Above is my pick from among the over 500 million choices I might have made: The future belongs to the few of us still willing to get our hands dirty.
It’s a catchy little thing, isn’t it? And don’t you love the visual of the dirty hands? I do.
But here’s the thing: I didn’t pick this one because it inspired me. Quite the opposite, in fact: I picked it because it doesn’t inspire me.
What it does is make me stop and wonder why I would believe even for an instant that I am “one of the few” and why that would matter either way.
When it comes to this notion of changing our future, I fear I am not one of the few.
I’m not even sure there are a few.
There might be many or there might be none at all.
Either way, I doubt I’m among them.
So what if I am or if I am not?
Really – so what?
And does not the present require more of me than the future?
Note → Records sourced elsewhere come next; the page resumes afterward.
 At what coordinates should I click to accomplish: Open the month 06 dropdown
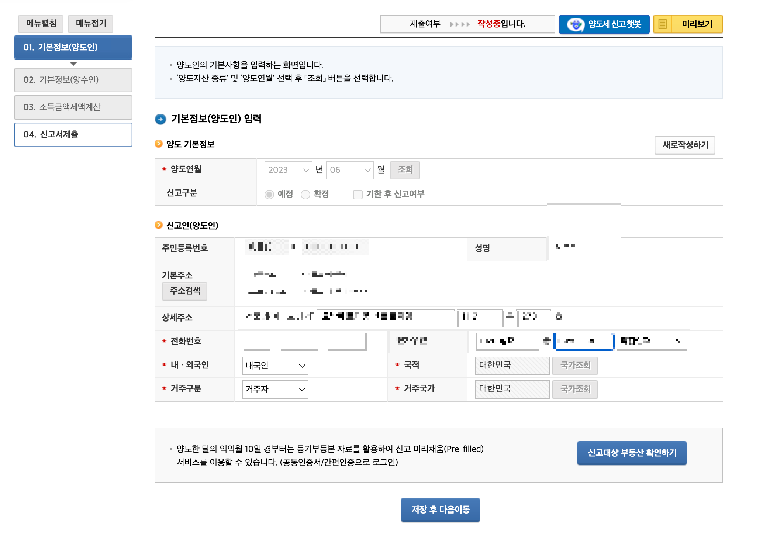coord(350,170)
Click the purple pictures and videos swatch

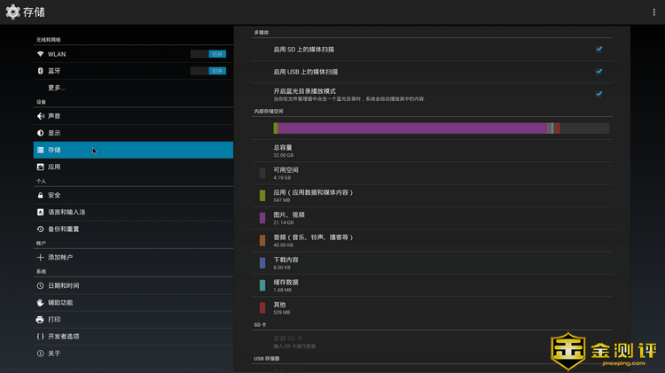tap(262, 218)
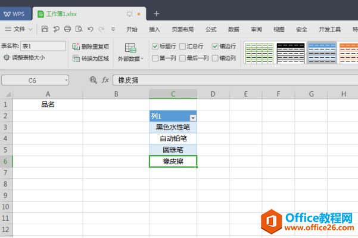Expand the 列1 filter dropdown arrow

click(x=193, y=118)
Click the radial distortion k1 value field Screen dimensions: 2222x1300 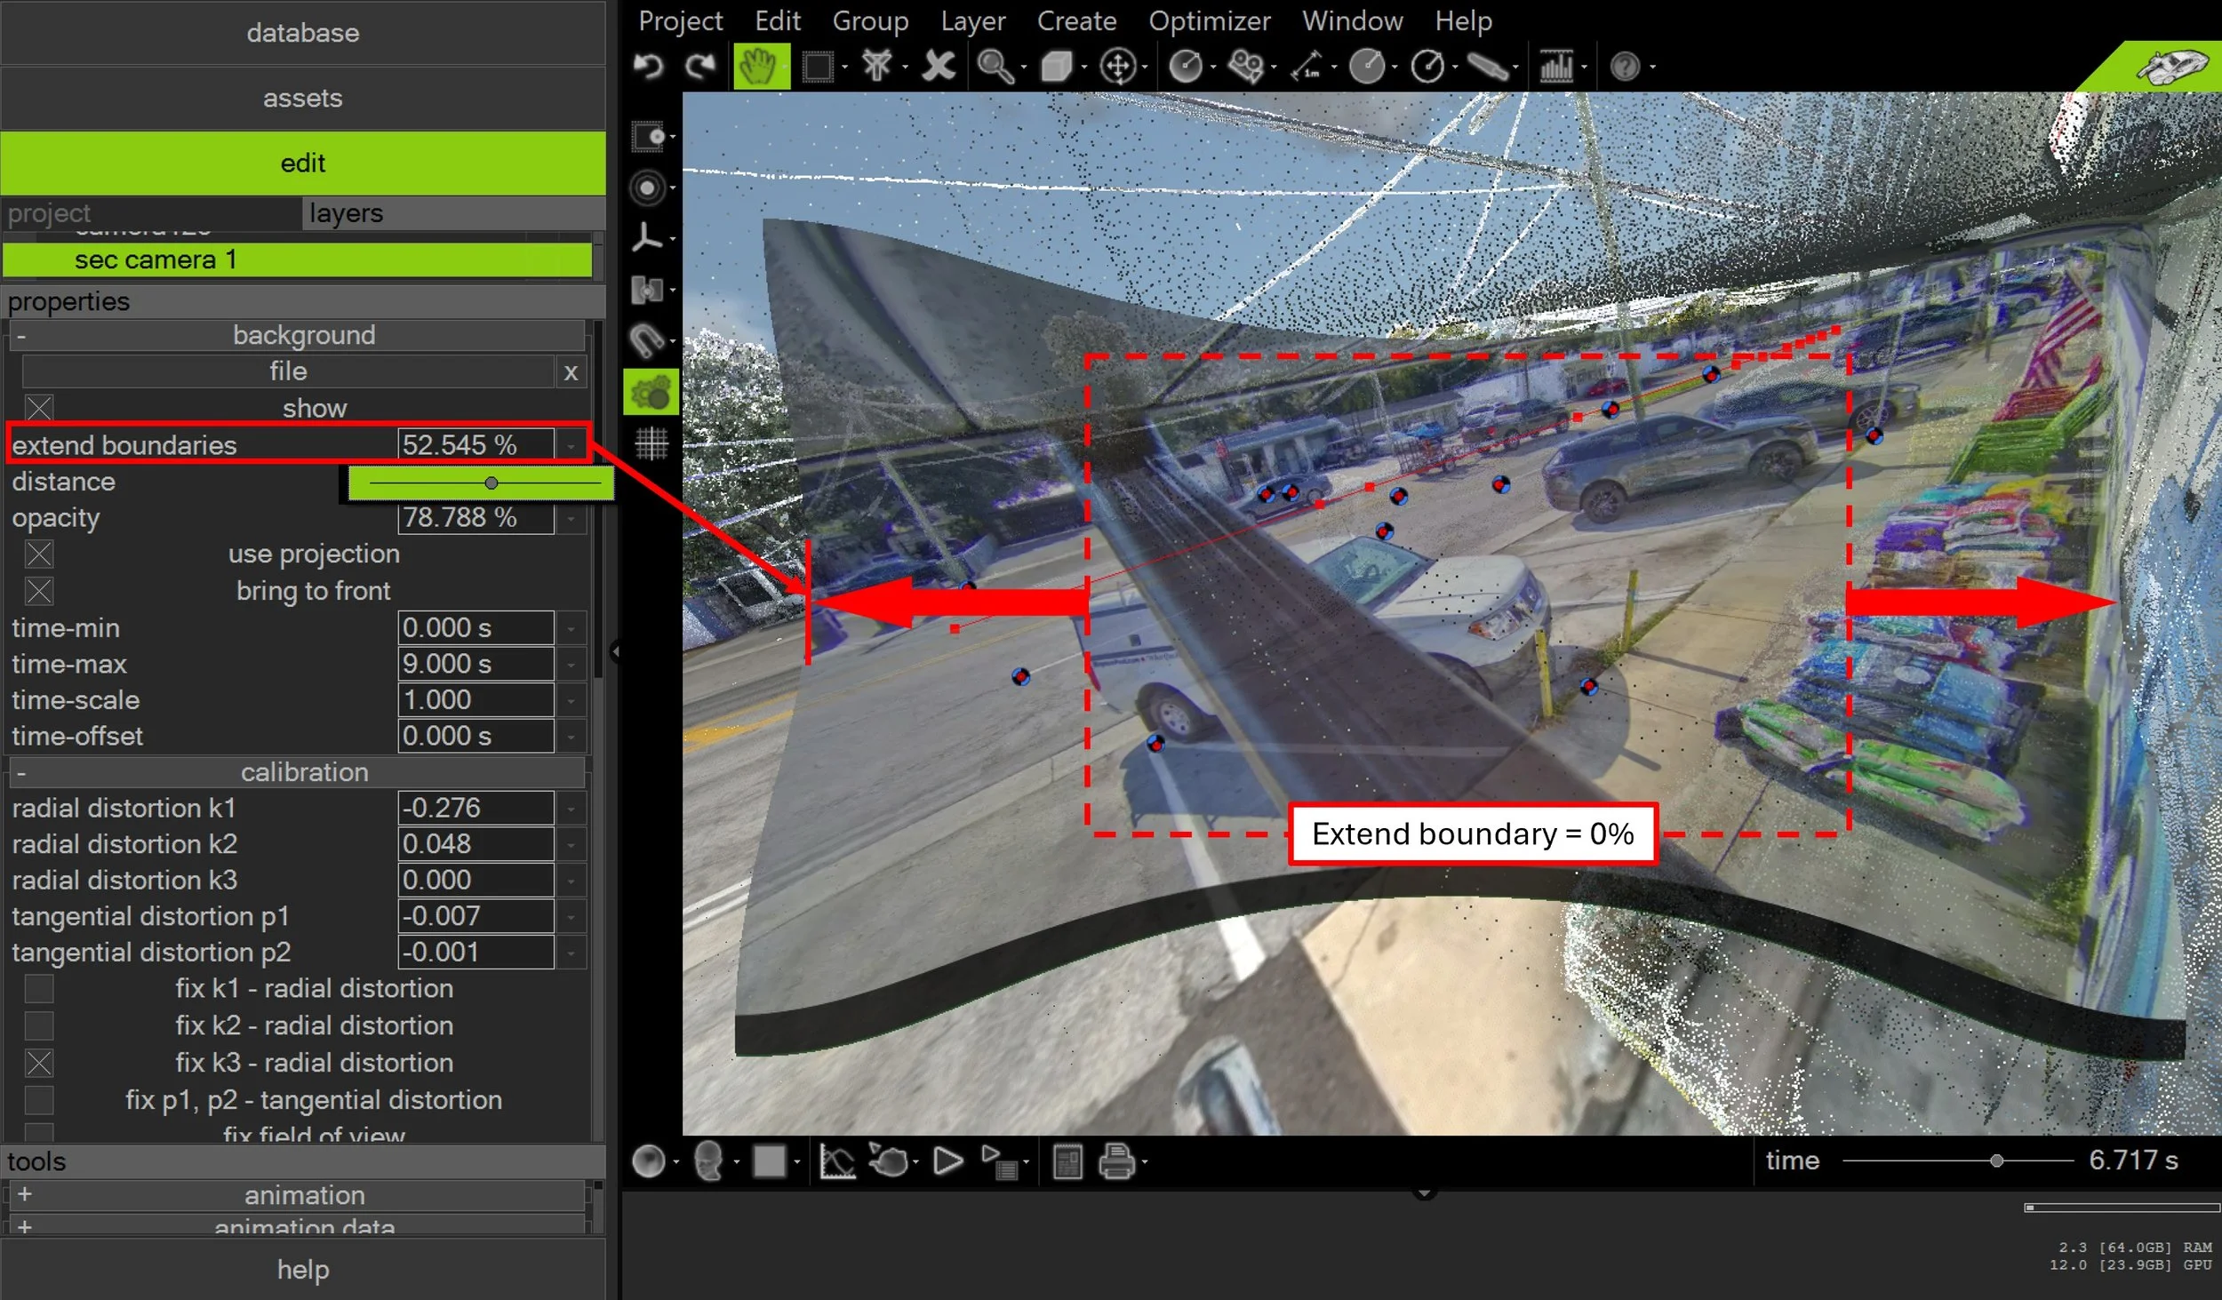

Can I really be in a position, dwelling as I do in the present, to dictate anything, including change, to the future? And even if I can, should I?
Could things be better?
Should they be better?
Will they be better?
(I am not in a position to know)
The present tense is all I can inhabit. It is where I dwell. To ponder the future as if I were in a position to shape it . . . well, even to think on that makes me tremble.
The present tense is my domain.
I am struggling every second of every minute of it to inhabit it well.
From that struggle, perhaps the future will be better.
I know not.
So, seriously, I doubt I am or ever will be one of the few.
My own non-resolving New Year’s resolution: to inhabit my own peculiar lack of specialness with the comfort of old shoes and holey blue jeans and call that good and good enough . . . that’s me for today . . . tomorrow? Who knows.